Conceptual Walkthrough

This section covers the same concepts as the hands-on exercises above, presented as a guided walkthrough for environments where DCS or OLS is not yet available.

How DCS MCP Transforms Data Governance

Traditional data catalog operations require specialized knowledge — crafting SQL queries across schemas, manually tagging datasets, and producing static compliance reports. This process is:

  • Time-consuming — security assessments can take days across large catalogs

  • Error-prone — manual classification is inconsistent and hard to maintain

  • Non-scalable — effort grows linearly with data volume

With the DCS MCP Server, an AI agent can perform these same operations in minutes:

Traditional Approach MCP-Enabled Approach

Manual SQL queries to discover datasets

"What data sources are in the catalog?"

Hand-written tagging rules

"Recommend and apply tags based on content analysis"

Periodic manual security audits

"Perform a security risk assessment and generate a summary"

Static PDF reports

Interactive, conversational dashboards generated on demand

The MCP Request Flow

When a user asks a natural language question through Lightspeed:

  1. Lightspeed sends the query to the OpenAI GPT-4o model

  2. The model determines which MCP tools are needed (e.g., dcs_file_search, dcs_get_registered_tags, dcs_create_tag)

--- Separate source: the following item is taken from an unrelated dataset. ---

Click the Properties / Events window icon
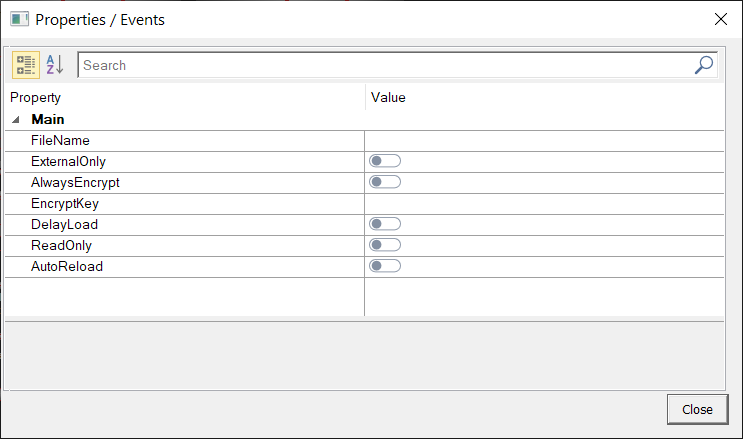The height and width of the screenshot is (439, 743). 19,19
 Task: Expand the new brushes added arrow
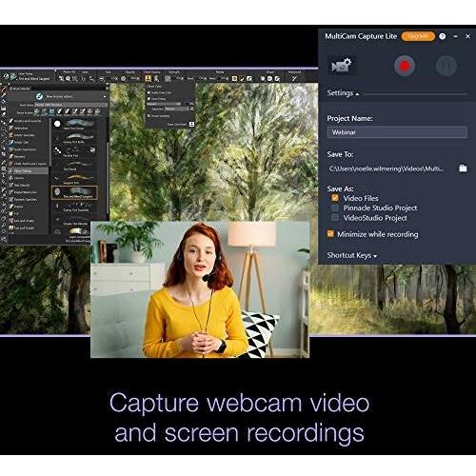tap(105, 96)
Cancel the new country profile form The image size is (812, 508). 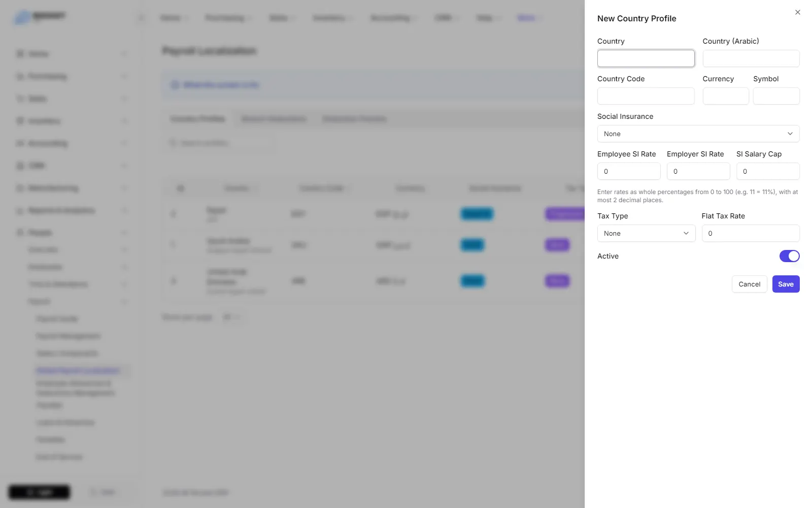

  3. Lightspeed sends JSON-RPC 2.0 tool invocation requests to the DCS MCP Server

  4. The MCP Server executes the operations against the Data Catalog

  5. Results flow back through the chain to the user as a natural language response

The model’s native tool-use capabilities make it particularly effective for multi-step catalog exploration tasks.

Use Case: Security Risk Assessment

The IBM Community article by Paul Llamas Virgen demonstrates a compelling real-world scenario:

  1. Challenge: Security teams lack a consolidated view of data risks across ingested datasets. Sensitive data may be poorly classified or not identified at all.

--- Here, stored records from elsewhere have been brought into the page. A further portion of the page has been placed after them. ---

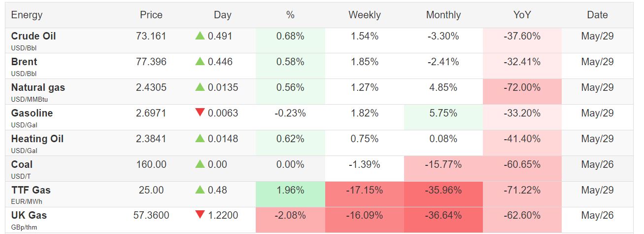Viewport: 644px width, 234px height.
Task: Click the green up arrow for Heating Oil
Action: (200, 139)
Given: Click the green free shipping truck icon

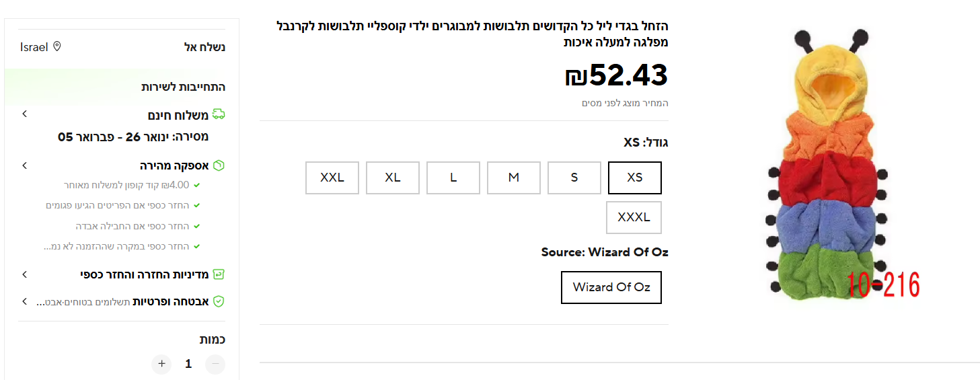Looking at the screenshot, I should [219, 114].
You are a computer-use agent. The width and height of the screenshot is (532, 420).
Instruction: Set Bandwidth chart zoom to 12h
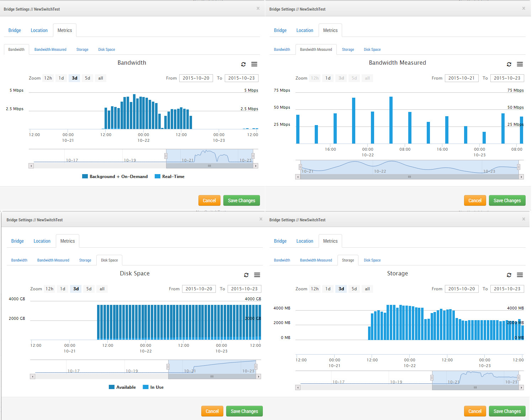[48, 78]
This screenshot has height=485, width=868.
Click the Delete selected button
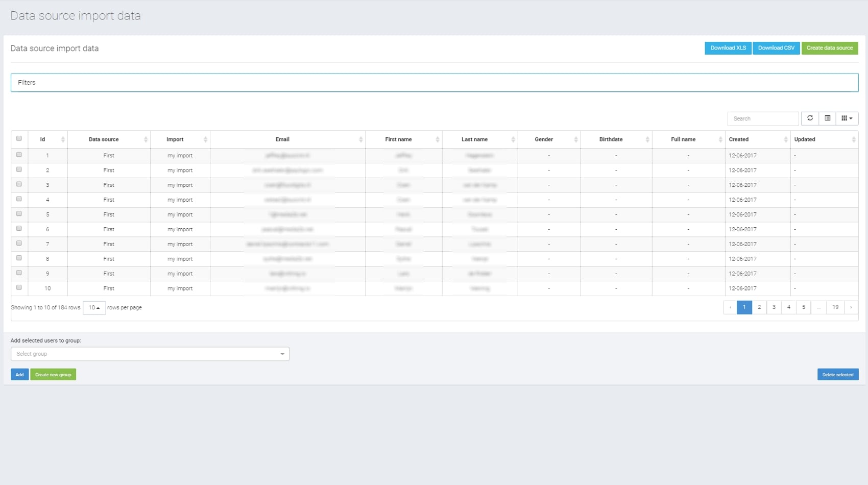[x=837, y=375]
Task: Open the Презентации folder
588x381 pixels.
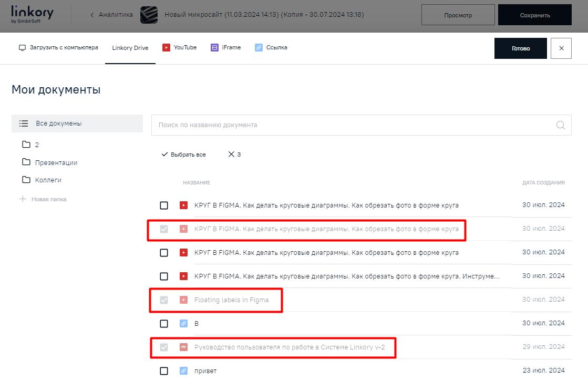Action: click(x=56, y=162)
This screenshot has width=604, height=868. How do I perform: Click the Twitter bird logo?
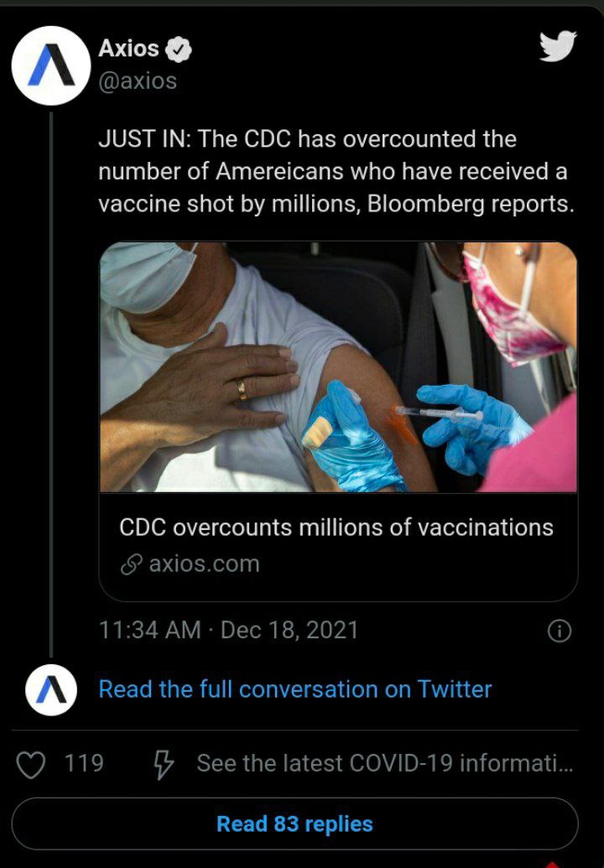(558, 47)
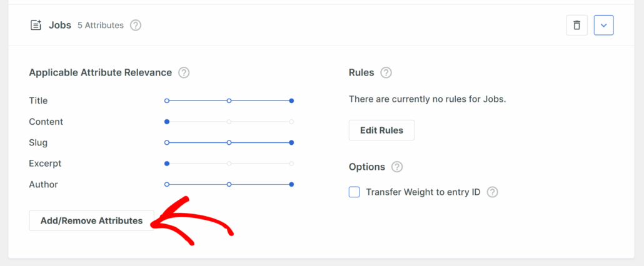The image size is (644, 266).
Task: Click help icon beside Transfer Weight option
Action: [493, 192]
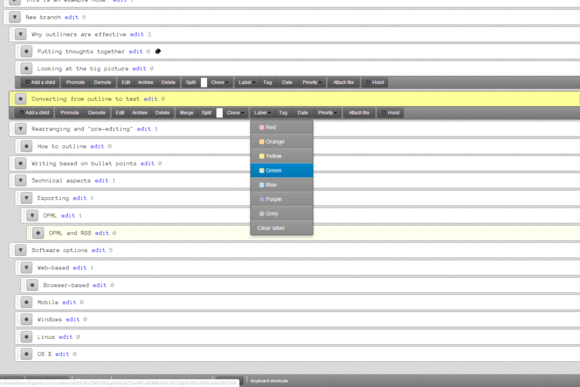Click Merge in the highlighted node toolbar
Screen dimensions: 580x387
pos(186,112)
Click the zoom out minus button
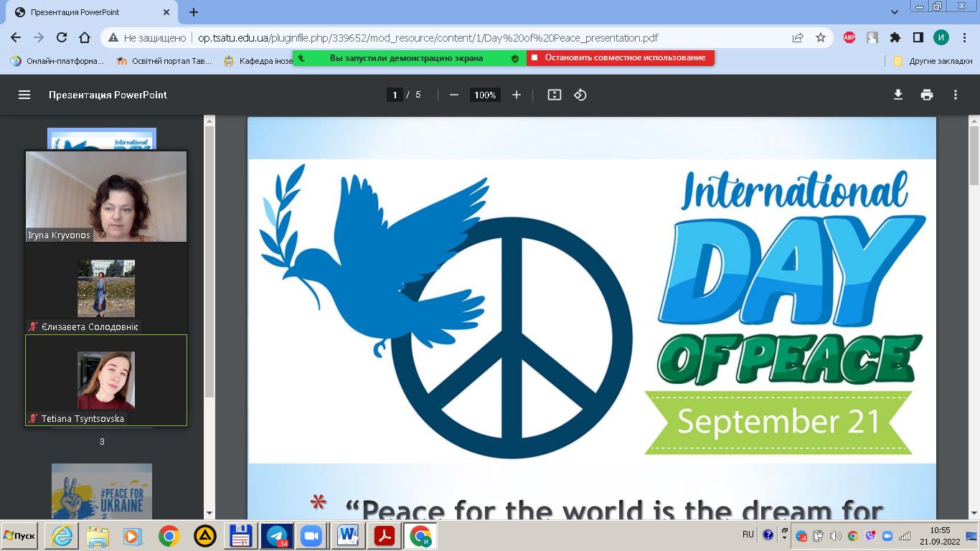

  2. MCP-Enabled Solution:

    • The LLM scans all catalog metadata through MCP tools

    • It identifies datasets that may contain sensitive information (PII, financial data, credentials)

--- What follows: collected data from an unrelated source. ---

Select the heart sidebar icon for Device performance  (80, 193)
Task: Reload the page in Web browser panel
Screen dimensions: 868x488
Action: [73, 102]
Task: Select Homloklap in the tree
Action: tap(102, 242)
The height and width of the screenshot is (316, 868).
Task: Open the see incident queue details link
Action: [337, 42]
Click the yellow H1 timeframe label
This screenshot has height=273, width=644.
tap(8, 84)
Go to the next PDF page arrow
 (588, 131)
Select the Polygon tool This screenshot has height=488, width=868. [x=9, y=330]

    • It recommends classification tags based on observed patterns

    • Tags are applied programmatically across all matching assets

    • A security posture dashboard is generated summarizing the findings

  3. Result: What previously required days of manual SQL queries and spreadsheet analysis is accomplished through a conversational interaction in minutes.

Key Takeaways

  • MCP transforms storage into an AI-native resource — data catalogs become conversational, not transactional

  • IBM DCS speaks the language of AI agents — the MCP Server exposes catalog capabilities as tools that any compatible LLM can invoke

  • Enterprise tagging becomes intelligent — automated classification at scale replaces manual, inconsistent tagging

  • OpenShift Lightspeed keeps it on-cluster — no external LLM clients needed; workshop attendees use the same console they already know

Connection to Workshop Themes

This module bridges the operational storage foundations you built in earlier modules with the AI-native future explored in Module 5:

Earlier Module Connection to Data Cataloging

Module 1: Storage Architecture

DCS catalogs and classifies data across the same Ceph-based storage classes you provisioned

Module 3: Data Protection

Backup policies can be informed by catalog metadata — protect sensitive data first

Module 5: The 4.20+ Horizon

Content-Aware Storage (CAS) builds on DCS metadata for intelligent data tiering in AI pipelines

References

Facilitator Notes: This module has two paths. If Fusion 2.12+ and OLS are deployed, walk through the hands-on exercises — the security risk assessment demo is the most impactful. If prerequisites are not met, use the conceptual walkthrough and emphasize how MCP changes the data governance paradigm. Either way, tie the DCS capabilities back to Module 1 (storage architecture) and forward to Module 5 (AI-native operations with CAS and GIE).